The data:

━━━━━━━━━━━━━━━━━━━━━━━━━━━━━━

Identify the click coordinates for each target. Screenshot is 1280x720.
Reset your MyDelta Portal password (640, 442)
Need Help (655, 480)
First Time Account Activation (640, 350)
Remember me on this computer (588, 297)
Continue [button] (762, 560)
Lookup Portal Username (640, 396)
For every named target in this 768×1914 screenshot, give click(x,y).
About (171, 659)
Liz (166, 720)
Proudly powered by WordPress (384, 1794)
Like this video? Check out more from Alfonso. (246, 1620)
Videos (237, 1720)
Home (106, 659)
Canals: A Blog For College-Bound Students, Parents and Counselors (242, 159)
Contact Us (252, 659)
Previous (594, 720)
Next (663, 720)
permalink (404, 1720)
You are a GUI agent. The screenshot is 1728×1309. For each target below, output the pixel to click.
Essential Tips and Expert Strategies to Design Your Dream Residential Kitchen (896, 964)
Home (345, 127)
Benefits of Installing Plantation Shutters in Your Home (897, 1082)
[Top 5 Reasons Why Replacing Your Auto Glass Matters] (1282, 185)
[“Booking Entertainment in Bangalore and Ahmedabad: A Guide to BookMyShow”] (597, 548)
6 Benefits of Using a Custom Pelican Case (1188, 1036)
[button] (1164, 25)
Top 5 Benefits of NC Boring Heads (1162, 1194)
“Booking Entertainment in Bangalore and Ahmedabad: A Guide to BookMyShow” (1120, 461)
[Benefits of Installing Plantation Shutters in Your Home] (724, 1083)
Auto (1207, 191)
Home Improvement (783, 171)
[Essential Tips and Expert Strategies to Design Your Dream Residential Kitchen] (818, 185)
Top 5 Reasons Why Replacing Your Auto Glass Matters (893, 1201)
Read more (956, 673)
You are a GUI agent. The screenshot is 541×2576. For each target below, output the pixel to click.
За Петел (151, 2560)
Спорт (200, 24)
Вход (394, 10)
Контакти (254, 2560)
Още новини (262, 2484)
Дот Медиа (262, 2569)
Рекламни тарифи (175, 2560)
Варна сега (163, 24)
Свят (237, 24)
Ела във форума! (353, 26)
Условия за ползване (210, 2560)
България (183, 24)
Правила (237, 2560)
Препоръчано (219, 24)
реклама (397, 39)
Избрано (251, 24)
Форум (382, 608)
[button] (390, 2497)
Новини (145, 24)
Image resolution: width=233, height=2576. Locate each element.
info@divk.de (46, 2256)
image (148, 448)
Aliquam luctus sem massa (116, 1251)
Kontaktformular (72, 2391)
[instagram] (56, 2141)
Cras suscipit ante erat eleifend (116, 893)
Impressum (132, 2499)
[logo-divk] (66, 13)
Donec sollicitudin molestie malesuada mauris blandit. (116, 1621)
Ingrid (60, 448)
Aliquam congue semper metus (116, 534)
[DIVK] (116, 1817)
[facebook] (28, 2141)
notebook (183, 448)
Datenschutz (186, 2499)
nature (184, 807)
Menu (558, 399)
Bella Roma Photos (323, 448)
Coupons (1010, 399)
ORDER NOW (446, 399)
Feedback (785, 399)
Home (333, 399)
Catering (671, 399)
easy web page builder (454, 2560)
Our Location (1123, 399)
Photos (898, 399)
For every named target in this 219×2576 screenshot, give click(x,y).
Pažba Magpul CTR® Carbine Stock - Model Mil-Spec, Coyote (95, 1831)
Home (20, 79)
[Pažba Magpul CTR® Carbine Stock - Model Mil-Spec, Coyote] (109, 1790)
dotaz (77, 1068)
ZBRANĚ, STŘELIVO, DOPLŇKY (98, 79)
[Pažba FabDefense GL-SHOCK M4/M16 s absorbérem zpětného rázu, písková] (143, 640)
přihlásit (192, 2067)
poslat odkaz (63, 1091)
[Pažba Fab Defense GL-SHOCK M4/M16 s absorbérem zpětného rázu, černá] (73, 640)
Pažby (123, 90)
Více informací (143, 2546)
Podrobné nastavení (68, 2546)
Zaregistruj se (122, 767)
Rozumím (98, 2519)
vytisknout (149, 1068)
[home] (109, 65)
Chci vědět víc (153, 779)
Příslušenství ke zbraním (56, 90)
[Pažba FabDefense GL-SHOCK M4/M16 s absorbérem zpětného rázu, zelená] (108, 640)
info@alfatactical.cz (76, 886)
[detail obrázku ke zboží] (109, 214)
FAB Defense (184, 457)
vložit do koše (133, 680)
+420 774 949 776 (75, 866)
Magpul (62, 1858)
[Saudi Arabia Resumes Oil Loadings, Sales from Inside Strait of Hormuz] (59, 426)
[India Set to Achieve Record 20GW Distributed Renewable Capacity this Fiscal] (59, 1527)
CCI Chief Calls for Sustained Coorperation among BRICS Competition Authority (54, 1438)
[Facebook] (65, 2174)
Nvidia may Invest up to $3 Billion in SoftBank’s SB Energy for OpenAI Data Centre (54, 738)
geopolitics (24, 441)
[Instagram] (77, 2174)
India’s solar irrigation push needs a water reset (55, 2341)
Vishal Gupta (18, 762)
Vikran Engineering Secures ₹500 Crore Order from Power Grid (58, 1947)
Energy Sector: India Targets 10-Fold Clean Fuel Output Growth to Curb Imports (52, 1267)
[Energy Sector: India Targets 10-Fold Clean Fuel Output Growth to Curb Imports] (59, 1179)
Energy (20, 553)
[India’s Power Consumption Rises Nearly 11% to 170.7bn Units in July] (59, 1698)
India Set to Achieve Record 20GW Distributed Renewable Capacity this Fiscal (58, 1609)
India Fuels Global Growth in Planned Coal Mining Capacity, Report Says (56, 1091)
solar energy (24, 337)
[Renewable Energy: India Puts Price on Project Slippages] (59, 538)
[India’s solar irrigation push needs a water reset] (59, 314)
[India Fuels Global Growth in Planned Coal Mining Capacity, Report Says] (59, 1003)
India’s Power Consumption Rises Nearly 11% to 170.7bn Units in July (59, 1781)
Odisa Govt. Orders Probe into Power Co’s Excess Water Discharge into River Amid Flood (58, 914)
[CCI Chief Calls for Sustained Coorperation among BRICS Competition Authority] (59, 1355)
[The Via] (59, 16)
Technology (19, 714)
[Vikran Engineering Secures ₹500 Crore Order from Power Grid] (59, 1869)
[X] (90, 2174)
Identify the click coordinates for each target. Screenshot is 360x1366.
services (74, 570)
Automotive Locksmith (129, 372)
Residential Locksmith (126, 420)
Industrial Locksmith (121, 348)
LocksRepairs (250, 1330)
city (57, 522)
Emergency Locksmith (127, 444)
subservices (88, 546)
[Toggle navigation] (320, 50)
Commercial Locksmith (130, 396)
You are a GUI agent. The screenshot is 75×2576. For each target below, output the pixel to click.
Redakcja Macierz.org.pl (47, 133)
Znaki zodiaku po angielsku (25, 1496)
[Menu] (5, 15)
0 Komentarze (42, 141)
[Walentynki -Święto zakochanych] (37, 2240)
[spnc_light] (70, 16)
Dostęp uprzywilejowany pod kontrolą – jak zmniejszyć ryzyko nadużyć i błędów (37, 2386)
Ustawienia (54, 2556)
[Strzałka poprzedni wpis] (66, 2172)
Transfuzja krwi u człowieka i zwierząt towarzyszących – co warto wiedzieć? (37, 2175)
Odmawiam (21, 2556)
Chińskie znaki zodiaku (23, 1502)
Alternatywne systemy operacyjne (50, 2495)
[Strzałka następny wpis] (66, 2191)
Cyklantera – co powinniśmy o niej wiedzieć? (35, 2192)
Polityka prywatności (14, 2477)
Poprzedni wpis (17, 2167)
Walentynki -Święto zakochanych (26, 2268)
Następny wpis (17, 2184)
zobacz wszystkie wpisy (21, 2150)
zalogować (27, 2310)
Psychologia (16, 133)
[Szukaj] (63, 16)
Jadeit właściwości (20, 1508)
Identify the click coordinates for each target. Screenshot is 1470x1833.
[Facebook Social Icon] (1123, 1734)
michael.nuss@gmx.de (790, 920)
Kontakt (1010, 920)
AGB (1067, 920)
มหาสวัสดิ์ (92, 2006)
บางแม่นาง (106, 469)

━━━━━━━━━━━━━━━━━━━━━━━━━━━━━━

Task details: What you output must be the lines from the opening of the material above up to and including the line with "Canals: A Blog", reproduced exactly.

Written solution:
Identify the click coordinates for each target. Screenshot is 1280x720.
Reset your MyDelta Portal password (640, 442)
Need Help (655, 480)
First Time Account Activation (640, 350)
Remember me on this computer (588, 297)
Continue [button] (762, 560)
Lookup Portal Username (640, 396)
For every named target in this 768×1914 screenshot, give click(x,y).
About (171, 659)
Liz (166, 720)
Proudly powered by WordPress (384, 1794)
Like this video? Check out more from Alfonso. (246, 1620)
Videos (237, 1720)
Home (106, 659)
Canals: A Blog For College-Bound Students, Parents and Counselors (242, 159)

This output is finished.